[Texto del ejercicio]
━━━━━━━━━━━━━━━━━━━━━━━━━━━━━━

También importa mucho para nuestro cerebro que haya un testimonio gráfico de la tragedia y, sobre todo y fundamental, que haya un relato con planteamiento, nudo y desenlace. Demostraciones de este principio no faltan El cine comercial de grandes producciones acababa de inventarse prácticamente cuando estalló la Gran Guerra en 1914. Así que los distintos noticiarios cinematográficos, única fuente de información visual en una era en la que la televisión estaba por llegar, enviaron a sus aguerridos cámaras a filmar las trincheras, el cuerpo a cuerpo entre soldados enemigos y las grandes batallas de ambiente épico, relatadas tan gráficamente por los corresponsales de la época. El resultado final de aquellas primeras experiencias cinematográficas fue muy decepcionante. Esas películas de planos generales de campos desolados en los que de vez en cuando aparecían en la lejanía una o varias figuras apenas indistinguibles del entorno no se parecían en nada a la imagen y las sensaciones que transmitía vívidamente hasta la película bélica de más bajo presupuesto. Si aquello era la guerra de verdad, entonces la guerra era un espectáculo sumamente aburrido y estéticamente pobre.

Las autoridades de propaganda británicas decidieron que aquellas imágenes no servirían en absoluto para enardecer los ánimos del pueblo soberano en apoyo de sus sufridos soldados y oficiales, y mucho menos motivarían a los jóvenes a alistarse voluntariamente en defensa de su patria. Así que decidieron acudir al que sí sabía cómo contar la guerra y la violencia, nada menos que el gran David Griffith, director de clásicos grandiosos y obras maestras como El nacimiento de una nación o Intolerancia.

Así que, cuando vemos imágenes impactantes de la Primera Guerra Mundial es muy posible que no estemos contemplando otra cosa que la reconstrucción guionizada, o directamente imaginada, por el maestro de la espectacularidad visual cinematográfica personalizada.

━━━━━━━━━━━━━━━━━━━━━━━━━━━━━━

Según el texto sobre el cine de la Primera Guerra Mundial, ¿por qué las autoridades de propaganda británicas recurrieron a David Griffith? Responda en una a tres oraciones.

━━━━━━━━━━━━━━━━━━━━━━━━━━━━━━

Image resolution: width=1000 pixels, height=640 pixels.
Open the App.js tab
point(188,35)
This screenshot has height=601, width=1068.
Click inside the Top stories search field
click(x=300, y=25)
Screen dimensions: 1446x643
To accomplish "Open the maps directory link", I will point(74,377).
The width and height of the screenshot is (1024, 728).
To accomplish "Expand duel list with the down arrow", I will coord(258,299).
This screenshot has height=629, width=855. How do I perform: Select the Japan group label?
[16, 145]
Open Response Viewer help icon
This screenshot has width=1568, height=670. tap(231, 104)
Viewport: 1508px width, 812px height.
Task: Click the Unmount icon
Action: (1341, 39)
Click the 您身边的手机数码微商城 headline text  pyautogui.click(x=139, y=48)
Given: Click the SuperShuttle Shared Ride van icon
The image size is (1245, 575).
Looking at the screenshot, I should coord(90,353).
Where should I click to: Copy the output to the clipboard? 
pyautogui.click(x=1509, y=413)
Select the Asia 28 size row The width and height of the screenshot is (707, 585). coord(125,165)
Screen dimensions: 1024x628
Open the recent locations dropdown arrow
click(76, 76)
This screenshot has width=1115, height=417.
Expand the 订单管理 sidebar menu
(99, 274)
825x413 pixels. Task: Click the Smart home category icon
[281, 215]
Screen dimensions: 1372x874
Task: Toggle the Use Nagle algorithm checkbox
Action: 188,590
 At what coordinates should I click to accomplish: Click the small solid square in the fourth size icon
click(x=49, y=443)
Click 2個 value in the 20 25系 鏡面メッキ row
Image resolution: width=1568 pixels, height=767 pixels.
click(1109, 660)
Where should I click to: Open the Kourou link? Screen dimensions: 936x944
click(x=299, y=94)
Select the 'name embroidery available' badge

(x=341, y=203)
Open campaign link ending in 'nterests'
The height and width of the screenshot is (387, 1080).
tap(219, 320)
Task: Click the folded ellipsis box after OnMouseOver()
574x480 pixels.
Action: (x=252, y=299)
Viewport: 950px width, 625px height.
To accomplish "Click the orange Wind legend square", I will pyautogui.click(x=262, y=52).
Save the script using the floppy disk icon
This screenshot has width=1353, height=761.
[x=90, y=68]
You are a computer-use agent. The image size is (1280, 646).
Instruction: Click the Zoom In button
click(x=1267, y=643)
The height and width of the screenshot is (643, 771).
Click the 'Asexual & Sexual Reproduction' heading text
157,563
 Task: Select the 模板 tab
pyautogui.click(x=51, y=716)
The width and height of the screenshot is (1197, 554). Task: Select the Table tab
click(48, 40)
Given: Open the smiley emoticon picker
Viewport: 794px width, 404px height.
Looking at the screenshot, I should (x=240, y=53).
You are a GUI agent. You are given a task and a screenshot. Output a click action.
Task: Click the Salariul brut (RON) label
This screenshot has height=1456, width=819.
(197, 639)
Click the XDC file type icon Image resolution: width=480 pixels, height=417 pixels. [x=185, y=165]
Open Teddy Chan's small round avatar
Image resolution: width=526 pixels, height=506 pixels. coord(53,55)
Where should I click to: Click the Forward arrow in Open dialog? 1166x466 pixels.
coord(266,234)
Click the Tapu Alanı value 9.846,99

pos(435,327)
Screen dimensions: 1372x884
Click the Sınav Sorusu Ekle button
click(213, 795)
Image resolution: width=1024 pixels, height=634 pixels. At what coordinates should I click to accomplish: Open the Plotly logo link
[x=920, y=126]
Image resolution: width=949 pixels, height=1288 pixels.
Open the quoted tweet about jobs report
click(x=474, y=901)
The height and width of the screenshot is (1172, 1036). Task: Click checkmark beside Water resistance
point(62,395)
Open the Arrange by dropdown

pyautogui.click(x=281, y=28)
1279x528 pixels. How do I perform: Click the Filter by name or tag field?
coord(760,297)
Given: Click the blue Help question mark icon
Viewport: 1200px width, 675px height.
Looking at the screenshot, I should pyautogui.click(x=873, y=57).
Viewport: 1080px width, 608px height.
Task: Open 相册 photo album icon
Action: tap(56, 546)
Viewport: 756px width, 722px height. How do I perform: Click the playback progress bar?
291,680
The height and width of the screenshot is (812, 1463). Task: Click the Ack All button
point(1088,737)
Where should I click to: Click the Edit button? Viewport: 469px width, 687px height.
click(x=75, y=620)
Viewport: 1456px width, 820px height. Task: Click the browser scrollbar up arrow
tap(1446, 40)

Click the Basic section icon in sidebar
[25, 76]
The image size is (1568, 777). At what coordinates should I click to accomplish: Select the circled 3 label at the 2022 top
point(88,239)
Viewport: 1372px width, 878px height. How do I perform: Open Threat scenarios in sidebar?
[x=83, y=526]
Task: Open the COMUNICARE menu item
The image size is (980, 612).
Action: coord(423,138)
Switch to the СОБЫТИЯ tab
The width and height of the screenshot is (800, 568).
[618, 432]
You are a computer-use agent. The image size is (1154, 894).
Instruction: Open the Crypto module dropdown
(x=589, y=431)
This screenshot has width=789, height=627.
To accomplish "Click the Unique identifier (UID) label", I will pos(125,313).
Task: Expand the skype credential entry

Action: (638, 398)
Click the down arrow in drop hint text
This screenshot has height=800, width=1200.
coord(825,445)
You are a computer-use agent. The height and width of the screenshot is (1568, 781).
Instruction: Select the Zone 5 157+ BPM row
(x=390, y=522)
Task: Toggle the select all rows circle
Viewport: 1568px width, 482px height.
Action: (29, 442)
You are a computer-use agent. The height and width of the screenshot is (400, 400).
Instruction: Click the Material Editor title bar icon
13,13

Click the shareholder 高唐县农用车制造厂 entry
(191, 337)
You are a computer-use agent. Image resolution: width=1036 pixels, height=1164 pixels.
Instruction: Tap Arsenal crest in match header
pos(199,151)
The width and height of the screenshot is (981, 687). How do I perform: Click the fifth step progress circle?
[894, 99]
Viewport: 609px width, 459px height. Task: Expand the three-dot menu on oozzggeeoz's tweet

━━━━━━━━━━━━━━━━━━━━━━━━━━━━━━

[Respuesta] Las autoridades consideraron que las imágenes filmadas en el frente no servirían para enardecer los ánimos del pueblo en apoyo de sus soldados y oficiales, y menos aún para motivar a los jóvenes a alistarse voluntariamente. Esas películas solo mostraban planos generales de campos desolados con figuras lejanas, casi indistinguibles del entorno, y resultaban aburridas y estéticamente pobres. Por eso acudieron a Griffith, quien sí sabía cómo contar la guerra y la violencia.